The Youth Portal is an initiative of the efficiency unit and public broadcaster Radio Television Hong Kong. Aimed at 15- to 24-year-olds, the portal receives approximately 65,000 visitors each month.
“Unlike a conventional government website that pushes information out to its citizens, the Youth Portal has evolved into a multimedia platform with integrated content from approximately 190 organizations as well as content created by the local youth themselves including 3,100 exhibits, 675 videos and 140 blogger articles,” said Patricia Lau, deputy head of efficiency unit for the Hong Kong government. “We have also used YouTube, RSS, podcasts, iPhone/Android applications and existing public social networks such as Twitter and Facebook to engage with the youth.”
“We want to be more efficient in leveraging these tools to engage young people and enable co-creation, but are constrained by the current technical infrastructure and architecture,” she added.
According to Unisys, the company is under the six-month consulting engagement and is conducting a technical and functional study for the future development of the portal to fully leverage web 2.0 technology. A key objective is to further encourage two-way dialogue with
Hong Kong’s young people using the types of technologies that they like to use, including social networks and applications for mobile devices, in the most efficient and cost-effective manner.

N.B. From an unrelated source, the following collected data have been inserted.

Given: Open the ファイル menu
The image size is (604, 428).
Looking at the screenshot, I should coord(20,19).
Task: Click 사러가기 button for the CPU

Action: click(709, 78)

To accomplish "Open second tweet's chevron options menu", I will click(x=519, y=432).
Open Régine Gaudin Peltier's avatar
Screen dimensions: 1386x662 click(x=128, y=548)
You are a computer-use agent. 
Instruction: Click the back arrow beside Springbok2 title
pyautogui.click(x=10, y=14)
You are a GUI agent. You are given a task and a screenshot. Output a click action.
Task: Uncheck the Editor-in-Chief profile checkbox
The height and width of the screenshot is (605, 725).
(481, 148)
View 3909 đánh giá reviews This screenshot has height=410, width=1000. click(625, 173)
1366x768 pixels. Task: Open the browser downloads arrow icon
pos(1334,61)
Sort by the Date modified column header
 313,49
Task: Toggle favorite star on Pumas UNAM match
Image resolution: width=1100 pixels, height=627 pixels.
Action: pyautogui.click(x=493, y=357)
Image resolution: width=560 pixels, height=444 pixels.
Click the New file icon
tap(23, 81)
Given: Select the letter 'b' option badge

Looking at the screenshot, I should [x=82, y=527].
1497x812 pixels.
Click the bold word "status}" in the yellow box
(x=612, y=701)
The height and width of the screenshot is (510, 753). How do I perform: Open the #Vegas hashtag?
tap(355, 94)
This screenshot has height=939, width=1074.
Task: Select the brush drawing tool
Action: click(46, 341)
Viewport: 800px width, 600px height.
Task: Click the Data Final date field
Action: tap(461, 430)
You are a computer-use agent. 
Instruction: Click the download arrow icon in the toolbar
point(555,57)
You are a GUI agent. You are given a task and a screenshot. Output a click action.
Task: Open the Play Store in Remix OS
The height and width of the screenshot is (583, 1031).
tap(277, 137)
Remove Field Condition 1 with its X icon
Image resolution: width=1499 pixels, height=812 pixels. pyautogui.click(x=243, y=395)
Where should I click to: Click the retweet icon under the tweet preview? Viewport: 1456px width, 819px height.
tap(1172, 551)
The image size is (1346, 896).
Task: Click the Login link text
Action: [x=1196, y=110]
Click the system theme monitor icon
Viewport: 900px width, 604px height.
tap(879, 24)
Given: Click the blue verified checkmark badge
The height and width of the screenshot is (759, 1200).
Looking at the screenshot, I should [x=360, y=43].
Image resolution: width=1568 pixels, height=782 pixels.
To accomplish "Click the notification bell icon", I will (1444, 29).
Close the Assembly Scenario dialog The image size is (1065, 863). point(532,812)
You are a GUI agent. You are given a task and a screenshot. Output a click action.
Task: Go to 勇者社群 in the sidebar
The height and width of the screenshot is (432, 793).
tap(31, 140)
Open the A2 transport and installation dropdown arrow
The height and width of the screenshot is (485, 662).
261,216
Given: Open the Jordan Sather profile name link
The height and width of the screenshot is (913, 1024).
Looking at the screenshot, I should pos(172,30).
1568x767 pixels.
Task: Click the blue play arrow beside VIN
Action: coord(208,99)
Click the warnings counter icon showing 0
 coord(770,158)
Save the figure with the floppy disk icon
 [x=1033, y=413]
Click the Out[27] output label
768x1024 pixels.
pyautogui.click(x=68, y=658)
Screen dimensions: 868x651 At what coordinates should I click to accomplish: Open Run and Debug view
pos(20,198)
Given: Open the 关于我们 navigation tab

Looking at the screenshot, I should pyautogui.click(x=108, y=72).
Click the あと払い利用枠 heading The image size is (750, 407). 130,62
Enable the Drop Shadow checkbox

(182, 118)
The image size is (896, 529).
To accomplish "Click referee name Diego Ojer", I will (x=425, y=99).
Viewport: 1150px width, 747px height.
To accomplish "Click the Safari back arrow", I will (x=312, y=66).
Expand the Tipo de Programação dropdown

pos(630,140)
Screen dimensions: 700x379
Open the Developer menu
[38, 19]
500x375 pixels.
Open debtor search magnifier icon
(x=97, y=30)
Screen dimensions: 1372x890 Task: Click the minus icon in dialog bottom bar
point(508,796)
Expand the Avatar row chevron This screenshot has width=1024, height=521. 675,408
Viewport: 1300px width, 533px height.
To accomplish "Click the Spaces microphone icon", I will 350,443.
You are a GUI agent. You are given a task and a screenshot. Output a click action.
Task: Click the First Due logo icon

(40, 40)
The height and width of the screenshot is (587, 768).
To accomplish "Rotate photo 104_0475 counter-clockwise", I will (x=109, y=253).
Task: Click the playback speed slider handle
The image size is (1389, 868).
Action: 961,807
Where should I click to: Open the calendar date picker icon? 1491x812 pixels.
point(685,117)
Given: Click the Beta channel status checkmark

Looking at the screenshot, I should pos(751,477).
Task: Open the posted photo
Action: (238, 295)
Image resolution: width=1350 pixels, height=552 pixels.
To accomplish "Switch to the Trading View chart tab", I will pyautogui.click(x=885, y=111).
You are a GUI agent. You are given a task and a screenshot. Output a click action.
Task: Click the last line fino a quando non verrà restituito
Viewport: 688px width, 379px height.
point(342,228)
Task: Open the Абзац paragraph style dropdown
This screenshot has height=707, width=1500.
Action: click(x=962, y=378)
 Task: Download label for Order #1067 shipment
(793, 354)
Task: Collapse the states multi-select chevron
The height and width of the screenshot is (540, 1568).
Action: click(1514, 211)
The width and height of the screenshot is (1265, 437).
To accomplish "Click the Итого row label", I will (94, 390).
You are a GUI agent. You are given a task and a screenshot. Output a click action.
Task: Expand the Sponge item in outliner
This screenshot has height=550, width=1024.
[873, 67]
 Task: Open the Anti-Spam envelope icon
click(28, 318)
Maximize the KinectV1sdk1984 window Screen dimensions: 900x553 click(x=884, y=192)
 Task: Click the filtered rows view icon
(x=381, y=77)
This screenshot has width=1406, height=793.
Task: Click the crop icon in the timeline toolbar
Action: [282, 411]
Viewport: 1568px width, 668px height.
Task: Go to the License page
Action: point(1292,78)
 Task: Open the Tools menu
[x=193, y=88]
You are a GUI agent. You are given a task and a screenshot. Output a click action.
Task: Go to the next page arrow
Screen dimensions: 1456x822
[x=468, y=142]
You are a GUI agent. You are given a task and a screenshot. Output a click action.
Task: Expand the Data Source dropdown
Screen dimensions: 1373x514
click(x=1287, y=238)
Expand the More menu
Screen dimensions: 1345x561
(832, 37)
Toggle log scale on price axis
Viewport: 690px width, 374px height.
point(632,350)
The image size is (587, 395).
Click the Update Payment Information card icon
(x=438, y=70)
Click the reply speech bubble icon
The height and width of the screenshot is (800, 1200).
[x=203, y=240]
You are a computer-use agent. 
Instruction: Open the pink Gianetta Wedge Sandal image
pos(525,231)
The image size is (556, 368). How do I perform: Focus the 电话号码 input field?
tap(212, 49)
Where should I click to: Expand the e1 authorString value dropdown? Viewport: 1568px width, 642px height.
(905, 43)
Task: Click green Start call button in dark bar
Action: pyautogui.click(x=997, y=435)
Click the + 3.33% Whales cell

Reuben Khoo, managing partner of Unisys Asia, believes the company’s involvement in this project illustrates how new social computing technologies have altered the way people and organizations communicate.
“More and more businesses and organizations are exploring the use of social computing to better engage with their customers,” Khoo said. “Hong Kong government’s efficiency unit is seeking to fully leverage the publicly available social networks that young people are accustomed to in order to improve engagement as well as the way services are delivered and information is shared.”
Khoo also announced Unisys will incorporate the use of location-based services into the site’s capabilities that will allow users to sign up to have information about relevant events sent to them when they are in close proximity.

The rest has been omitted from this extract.